Overview
- Native name: Grünerløkka–Torshov-linjen
- Owner: Kollektivtransportproduksjon
- Locale: Oslo, Norway
- Termini: Jernbanetorget; Grefsen;

Service
- Type: Tramway
- System: Oslo Tramway
- Operator(s): Oslo Sporvognsdrift
- Rolling stock: SL79, SL95 and SL18

History
- Opened: 1878

Technical
- Number of tracks: Double
- Track gauge: 1,435 mm (4 ft 8+1⁄2 in)
- Electrification: formerly 600 V DC, currently 750 V DC
- Operating speed: 50 kilometres per hour (31 mph)

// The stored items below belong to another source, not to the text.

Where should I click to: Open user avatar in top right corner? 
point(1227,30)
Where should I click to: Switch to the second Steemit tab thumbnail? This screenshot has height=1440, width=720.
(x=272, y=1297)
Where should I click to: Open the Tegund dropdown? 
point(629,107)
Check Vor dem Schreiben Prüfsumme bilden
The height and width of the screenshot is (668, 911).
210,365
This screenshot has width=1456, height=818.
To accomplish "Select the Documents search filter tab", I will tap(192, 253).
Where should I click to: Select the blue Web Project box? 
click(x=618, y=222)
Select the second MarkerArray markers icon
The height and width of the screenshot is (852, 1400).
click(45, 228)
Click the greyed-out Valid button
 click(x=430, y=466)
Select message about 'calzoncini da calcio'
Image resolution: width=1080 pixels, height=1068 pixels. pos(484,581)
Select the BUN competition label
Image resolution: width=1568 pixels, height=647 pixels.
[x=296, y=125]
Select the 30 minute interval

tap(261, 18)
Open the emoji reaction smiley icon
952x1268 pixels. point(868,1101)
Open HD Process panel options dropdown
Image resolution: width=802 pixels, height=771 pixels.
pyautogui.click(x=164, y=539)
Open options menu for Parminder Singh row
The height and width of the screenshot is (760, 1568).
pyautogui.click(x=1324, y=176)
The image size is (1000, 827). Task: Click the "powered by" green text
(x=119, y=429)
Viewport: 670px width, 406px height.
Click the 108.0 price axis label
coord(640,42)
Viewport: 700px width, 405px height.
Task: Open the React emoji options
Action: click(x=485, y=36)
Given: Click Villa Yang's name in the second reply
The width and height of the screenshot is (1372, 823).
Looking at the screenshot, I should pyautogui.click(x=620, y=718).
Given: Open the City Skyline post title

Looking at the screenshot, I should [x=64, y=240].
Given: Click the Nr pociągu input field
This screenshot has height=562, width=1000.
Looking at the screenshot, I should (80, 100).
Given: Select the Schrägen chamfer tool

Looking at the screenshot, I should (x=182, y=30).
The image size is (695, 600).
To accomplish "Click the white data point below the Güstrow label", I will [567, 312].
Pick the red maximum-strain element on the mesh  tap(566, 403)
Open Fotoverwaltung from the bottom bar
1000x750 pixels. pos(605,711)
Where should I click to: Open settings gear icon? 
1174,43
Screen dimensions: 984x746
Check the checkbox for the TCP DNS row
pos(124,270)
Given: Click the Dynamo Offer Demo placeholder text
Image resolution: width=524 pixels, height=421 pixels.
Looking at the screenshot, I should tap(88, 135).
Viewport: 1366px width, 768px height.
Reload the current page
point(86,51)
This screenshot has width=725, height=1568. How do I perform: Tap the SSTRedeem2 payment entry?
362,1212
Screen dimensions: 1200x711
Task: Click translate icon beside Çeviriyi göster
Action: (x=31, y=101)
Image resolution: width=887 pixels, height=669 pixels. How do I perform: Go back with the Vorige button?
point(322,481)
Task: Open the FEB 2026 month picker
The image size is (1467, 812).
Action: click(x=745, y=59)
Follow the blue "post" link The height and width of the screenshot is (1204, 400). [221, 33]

= Grünerløkka–Torshov Line =

Tramway line in Norway

The Grünerløkka–Torshov (Grünerløkka–Torshov-linjen) is a tramway line running between Jernbanetorget to Storo in Oslo, Norway. It is served by lines 11, 12 and 18 of the Oslo Tramway. The line serves the city-centre of Oslo, Grunerlokka and Sagene. The line is currently served by SL79, SL95 and SL18 trams.

The line was built by Kristiania Sporveisselskap and opened for horsecars in 1878 from Stortorvet to Grünerløkka, and was extended on 12 April 1879 to St. Halvards Plass. Electrification occurred in 1899, with a further extension to Grefsen Station in 1902. There was also a former depot near Olaf Ryes plass tram stop (at Thorvald Meyers gate 49). In 1934, the Kjelsås Line was constructed; branching off at Storo, going through Disen and the suburbs of Kjelsås, before terminating at Kjelsås tram stop. Between 1988 and 1998, the trams to Sagene ran via the Grünerløkka Line and they branched off after Torshov tram station.